Task description: Reproduce the listing lines from the one containing "Find the location" through the one containing "y-tick-label: -5.0 is", both included, and only those.

The data:
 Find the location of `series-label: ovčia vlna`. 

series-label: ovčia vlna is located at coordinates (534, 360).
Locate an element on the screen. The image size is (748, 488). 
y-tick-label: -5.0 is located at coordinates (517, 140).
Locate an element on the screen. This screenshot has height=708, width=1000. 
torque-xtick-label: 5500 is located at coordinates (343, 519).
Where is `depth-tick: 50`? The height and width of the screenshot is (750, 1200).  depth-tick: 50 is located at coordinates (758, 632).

---

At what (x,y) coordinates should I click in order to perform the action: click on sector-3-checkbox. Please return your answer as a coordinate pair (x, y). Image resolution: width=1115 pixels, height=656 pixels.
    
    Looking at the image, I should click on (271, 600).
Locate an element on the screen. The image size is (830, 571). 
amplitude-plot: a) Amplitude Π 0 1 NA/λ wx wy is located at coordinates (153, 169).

Response for this exercise:
 Find the location of `series-label: ovčia vlna`. 

series-label: ovčia vlna is located at coordinates (534, 360).
Locate an element on the screen. The image size is (748, 488). 
y-tick-label: -5.0 is located at coordinates (517, 140).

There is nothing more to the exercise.